Student Transport Scheme (STS) initiated proceedings in 2011 alleging a written public contract existed between the Minister and Bus Éireann for supply of the school transport service between 2011-2012 with the effect the Minister was obliged to put that contract out to tender. 
After losing in the High Court, STS appealed but the Court of Appeal (COA) in 2016 dismissed the appeal.
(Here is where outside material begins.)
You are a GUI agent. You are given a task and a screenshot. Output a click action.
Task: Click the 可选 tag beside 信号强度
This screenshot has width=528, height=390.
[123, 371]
The COA found the arrangement between the Minister and Bus Éireann was not a contract concluded in writing for the purpose of EU procurement rules and therefore the Minister was not obliged to tender for those services in 2011-2012. STS’ claim should also be dismissed as the scheme is of indefinite duration, therefore falling outside the regime of the EU public procurement regime, the COA held. 
STS sought a further appeal to the Supreme Court but, in a determination published later in 2016, that court refused permission to appeal. 
STS then appealed to the Supreme Court to set aside that determination. 
It argued, inter alia, conclusions reached in a 2017 report by the Comptroller and Auditor General, and two letters received by the State from the European Commission in 2019, would have resulted in reversal of the orders made in the lower courts. 
Those documents, it claimed, showed inconsistent evidence from the Minister and Bus Éireann to the lower courts, including concerning the profitability of the scheme for Bus Éireann. The respondents strongly disputed those claims and argued the high threshold for a further appeal had not been met. 
On Monday, the Supreme Court refused to set aside its 2016 determination. 
‘Not permissible’ 
The Chief Justice, Mr Justice Frank Clarke, said what STS truly sought is the opportunity to rerun a different case before the Supreme Court from that which failed before the lower courts but such a course of action is not permissible. 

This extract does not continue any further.